BRANO ESTRATTO =>
========================

Ricorso Inammissibile: Quando la Scelta Consapevole Esclude l’Errore
L’ordinanza in esame offre un’importante lezione sulla disciplina del ricorso inammissibile e sulla valutazione dell’elemento soggettivo del dolo nei reati legati alla violazione delle misure di prevenzione. La Corte di Cassazione ha rigettato l’impugnazione di un soggetto sottoposto a sorveglianza speciale, condannato per essere rientrato a casa oltre l’orario prescritto, chiarendo che la consapevolezza della violazione, anche se motivata da esigenze lavorative, non esclude la responsabilità penale.
I Fatti del Processo
Un individuo, già sottoposto alla misura della sorveglianza speciale, veniva condannato in primo grado e successivamente in appello alla pena di un anno, un mese e dieci giorni di reclusione. Il reato contestato era la violazione dell’articolo 75, comma 2, del D.Lgs. 159/2011, per non aver rispettato l’obbligo di rientrare nella propria abitazione entro un determinato orario.

========================

DATI FORNITI =>
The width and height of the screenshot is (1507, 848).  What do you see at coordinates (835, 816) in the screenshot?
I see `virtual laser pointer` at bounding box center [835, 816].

========================

COSA FARE => Trascrivi il passo del testo sul ricorso inammissibile che si apre con le parole contenenti "Ricorso Inammissibile: Quando" e si chiude con "la responsabilità penale.", cambiando "Corte di Cassazione" in "Suprema Corte". I dati non hanno alcun legame con il testo sul ricorso inammissibile.

RISULTATO =>
Ricorso Inammissibile: Quando la Scelta Consapevole Esclude l’Errore
L’ordinanza in esame offre un’importante lezione sulla disciplina del ricorso inammissibile e sulla valutazione dell’elemento soggettivo del dolo nei reati legati alla violazione delle misure di prevenzione. La Suprema Corte ha rigettato l’impugnazione di un soggetto sottoposto a sorveglianza speciale, condannato per essere rientrato a casa oltre l’orario prescritto, chiarendo che la consapevolezza della violazione, anche se motivata da esigenze lavorative, non esclude la responsabilità penale.